The arch-colonist Henry Morton Stanley in his In Darkest Africa, Vol II (Ch. 29) provides a good summary of the written history of the quest for the Rwenzoris. That quest is inextricably linked with the quest for the source of the Nile.

Some History

It is perhaps not surprising that explorers from as far back as Homer's age (c. 850 BC), whose knowledge of Africa was primary through their interaction with Egypt, were captivated by the quest for the source of the Nile.

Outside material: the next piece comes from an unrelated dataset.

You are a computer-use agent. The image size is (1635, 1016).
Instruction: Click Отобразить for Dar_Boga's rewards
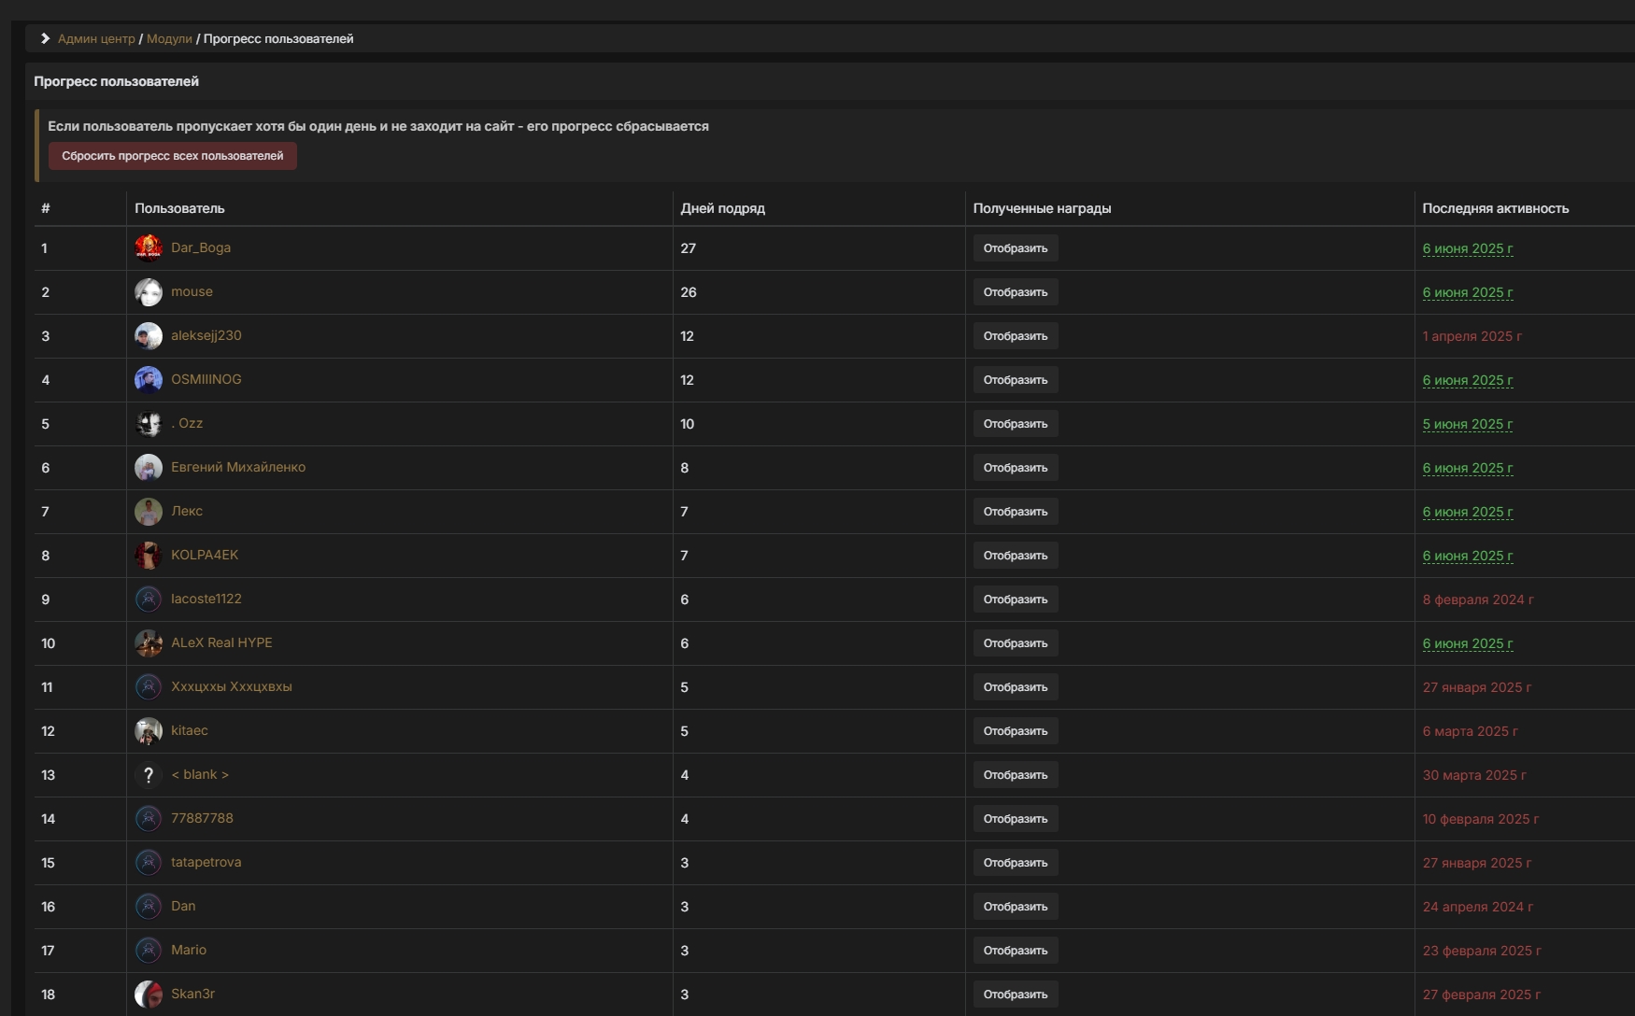(x=1015, y=248)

The Nile's source however was to prove elusive for many years to come. A map by Hipparchus (c. 100 BC) shows the Nile flowing out of three lakes north of the equator. Another by Ptolemy (c. 150 AD) follows the same idea, but places the lakes south of the equator. (It is interesting to note how so close to the truth the ancients were.) With succeeding years, more detail was added to this picture, but it was not until 1862 that the source of the White Nile was finally fixed on the map by J H Speke. (We don't like to use the word 'discovered' much, since the locals knew for centuries wherere the source was. It's just the nosy explorers who didn't!)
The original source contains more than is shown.